[What is required] Starting with the line that holds "Click light bulb for 14:00–17:30 in Черга 6.2", reproduce each line through the last one of the data, exactly as written. Pictures are not copied.

[Excerpts from a dataset]
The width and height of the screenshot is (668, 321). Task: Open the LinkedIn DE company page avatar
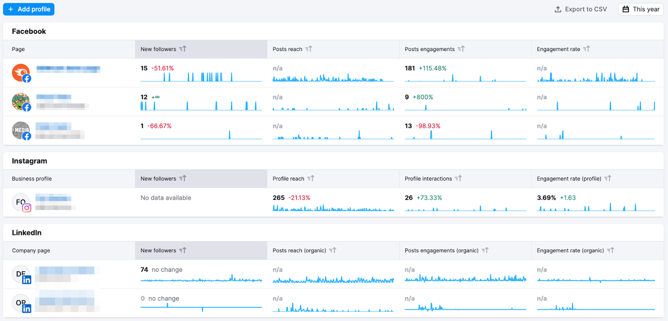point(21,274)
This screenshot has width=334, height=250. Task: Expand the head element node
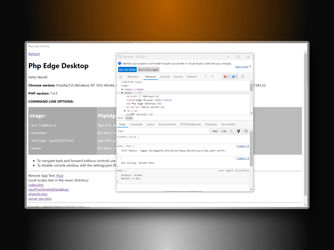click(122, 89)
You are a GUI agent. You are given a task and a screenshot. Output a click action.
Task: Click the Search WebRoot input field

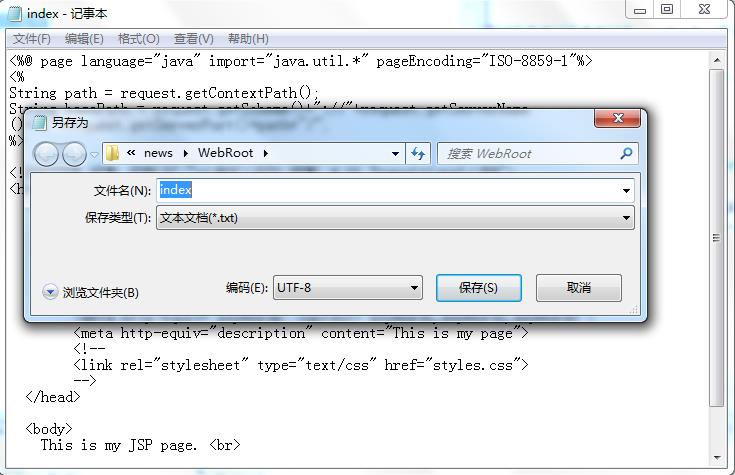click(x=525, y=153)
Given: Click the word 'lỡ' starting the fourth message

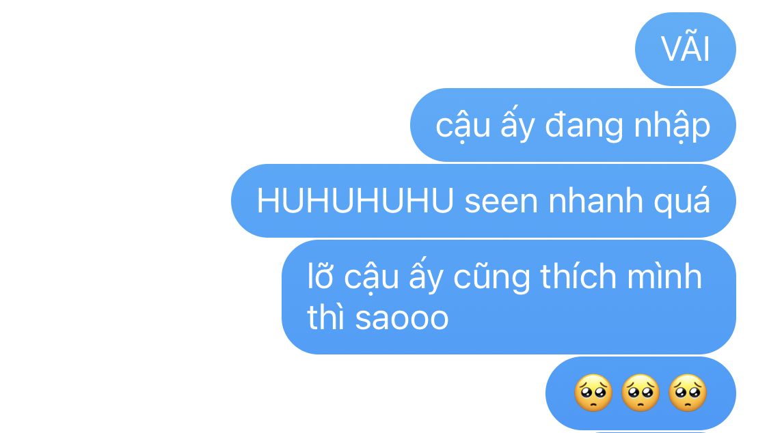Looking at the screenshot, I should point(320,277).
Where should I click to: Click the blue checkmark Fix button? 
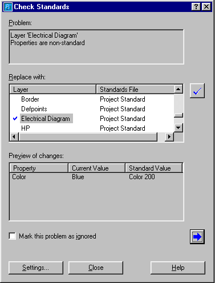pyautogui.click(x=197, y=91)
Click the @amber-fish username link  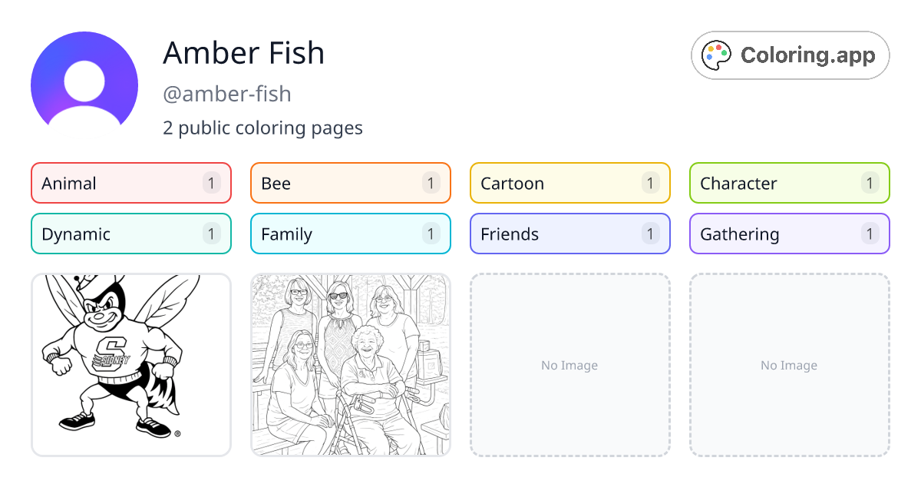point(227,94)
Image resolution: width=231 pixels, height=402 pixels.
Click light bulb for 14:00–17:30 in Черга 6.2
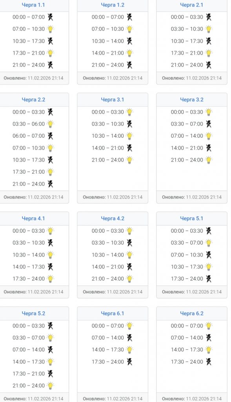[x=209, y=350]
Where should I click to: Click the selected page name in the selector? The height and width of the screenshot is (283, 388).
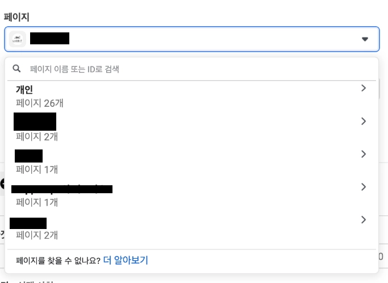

[Your solution]
Click light bulb for 14:00–17:30 in Черга 6.2
[x=209, y=350]
Where should I click to: Click the selected page name in the selector? The height and width of the screenshot is (283, 388).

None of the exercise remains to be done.